The coming year will continue to bring challenges for businesses across EMEIA, particularly in the context of data-related risks. Organisations must not only contend with economic and geopolitical uncertainty, but they are also facing market pressures to pursue digital transformation and establish compliance with a vast web of global regulations.
A wide range of issues must now be understood and managed with resolve in order to protect corporate value and competitive advantage. We collected a series of predictions from our teams across the EMEIA region to offer perspective on top issues legal and compliance teams can watch in the coming year to help stay in front of their top risks.
These predictions include:
- “Data volumes are continuing to grow rapidly, and many corporations are simply not prepared to respond to regulatory inquiries that require large and diverse data production. Emerging data sources are adding another layer of complexity to this, compounding the problem for legal and compliance teams. Further, particularly in certain regions in EMEIA, corporate IT infrastructure is often outdated and creating blind spots for business continuity, compliance monitoring and regulatory response.” – Renato Fazzone, Senior Managing Director, Germany.
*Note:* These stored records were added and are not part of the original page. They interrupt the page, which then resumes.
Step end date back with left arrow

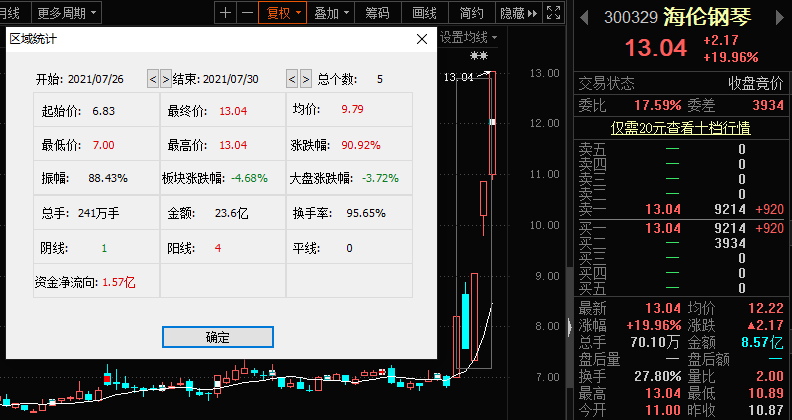click(x=292, y=79)
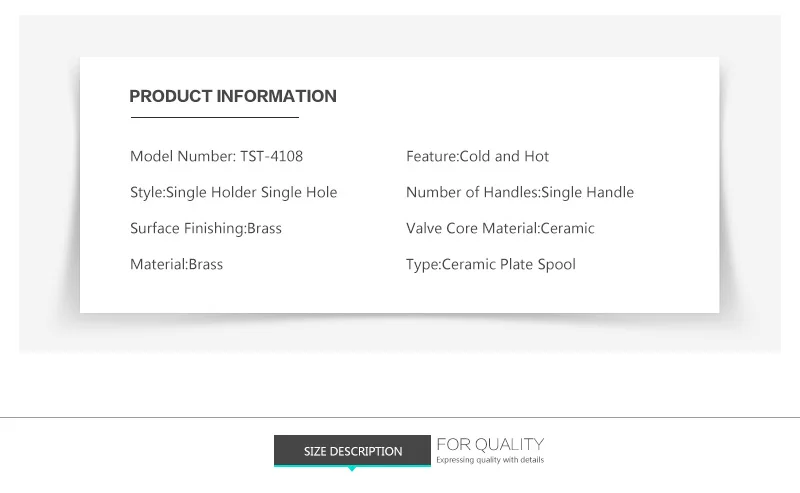This screenshot has height=493, width=800.
Task: Click the Surface Finishing Brass entry
Action: tap(206, 228)
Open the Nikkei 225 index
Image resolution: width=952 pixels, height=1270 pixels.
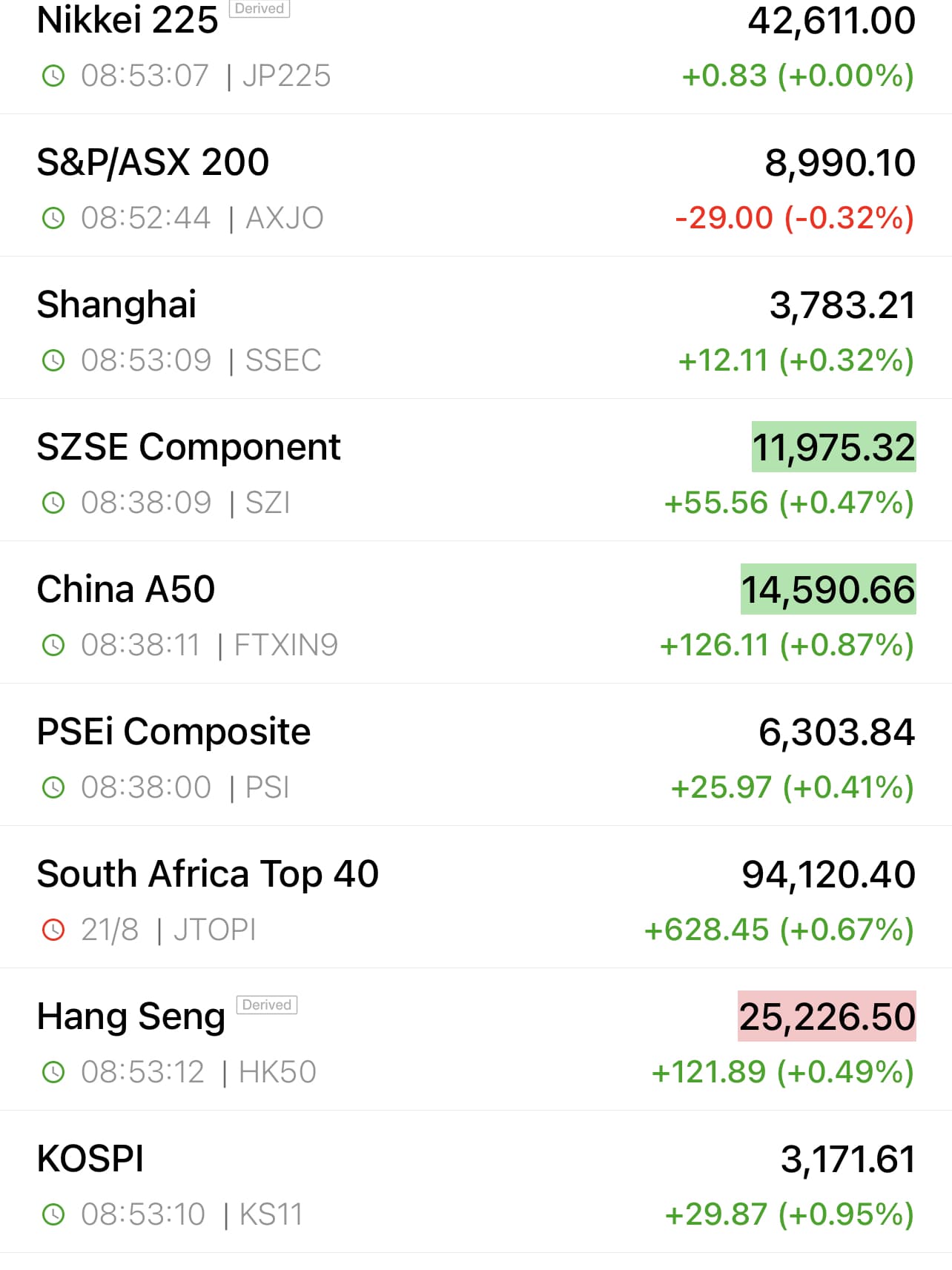128,20
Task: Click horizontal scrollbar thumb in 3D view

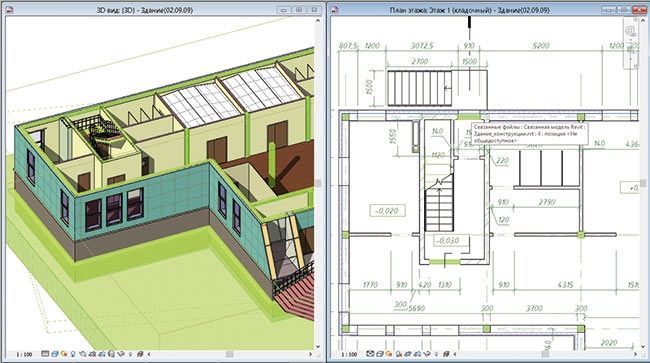Action: (x=229, y=354)
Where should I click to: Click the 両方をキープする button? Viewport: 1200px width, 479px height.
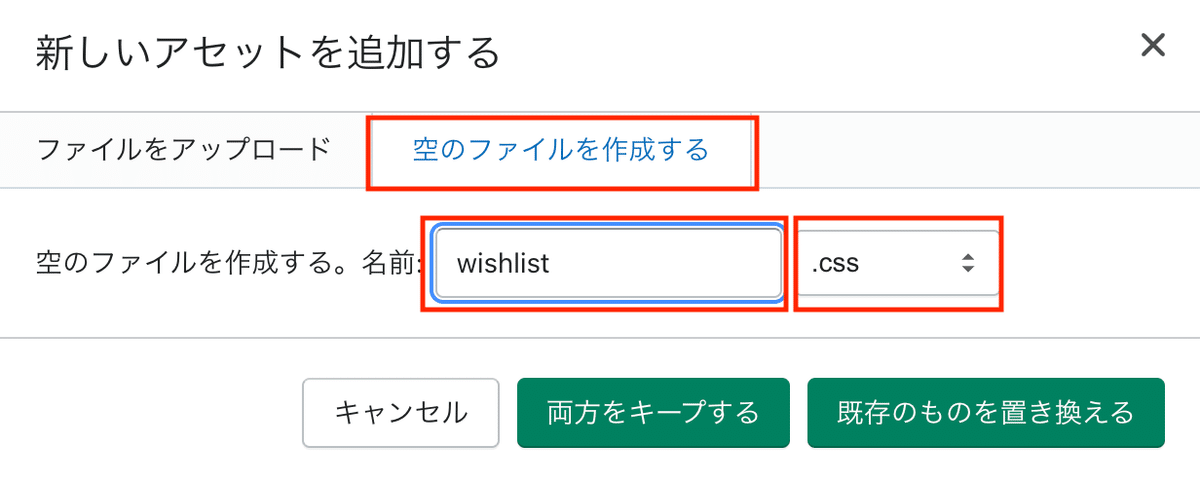click(x=653, y=412)
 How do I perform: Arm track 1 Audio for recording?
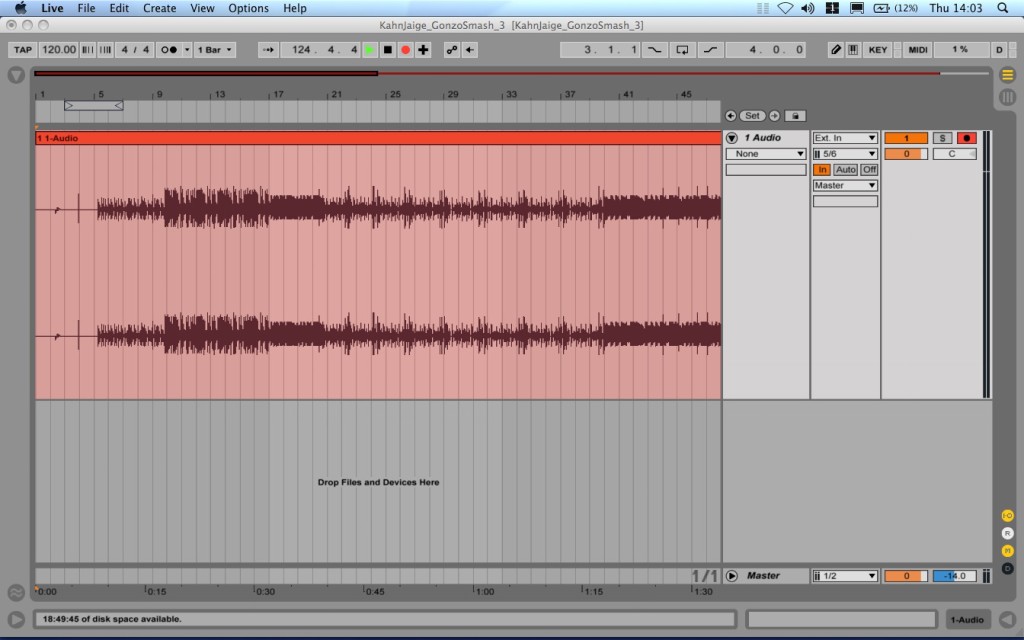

- “E-discovery has a very cyclical nature. After years of innovation, there always comes a consolidation phase where workflows become more set. The greatest gains in efficiency and workflow improvement are achieved when specialised expert knowledge can be imparted and consolidated into workflows or tools so tasks can be handled in bulk. Over the last few years, there has been tremendous innovation across emerging data sources, analytics, cloud services and complex review, with pockets of experts coming to the fore to drive these areas forward. Moving into 2023, we’ll see more automation and templatisation of these advancements, so they can be incorporated into standardised, repeatable workflows.” – Glenn Barden, Managing Director, UK.
- “In the blockchain and digital assets arena, we are going to witness an explosion of new immersive experiences relying on decentralised architectures, blockchain and Web3 concepts, as brands, private companies and governments try to earn consumer trust and loyalty in innovative ways. Naturally, new risk considerations and disputes and investigations will follow.” – Jorge Carrasco, Managing Director, United Arab Emirates.
- “The continuous shift to cloud computing will invite ongoing concerns about data privacy and information security in the cloud, but leading cloud systems will likely continue to prove resilience on these fronts. The key to reinforcing that resilience will be strategically addressing in which systems the most valuable data sits and how it is governed. The need for strategic governance will be further underscored by the continuation of hybrid working models to protect company IP and data against potential loss, theft or improper use. Separately, the tension in the economy may lead to fiercer disputes between companies, which will require companies to be more efficient in proactively preventing harm, as well as pursuing remediation against individuals or entities that aim to undermine their position through illegal activities.” – Jerry Lay, Senior Managing Director, Switzerland.
- “Information governance must be treated as a first line of defence as the landscape of threats expands. This will also be critical for organisations that are seeking insurance to protect them against data breaches, as the requirements for such protections will become more stringent.” – Ines Rubio, Senior Director, Ireland.
The views expressed herein are those of the author(s) and not necessarily the views of FTI Consulting, its management, its subsidiaries, its affiliates, or its other professionals.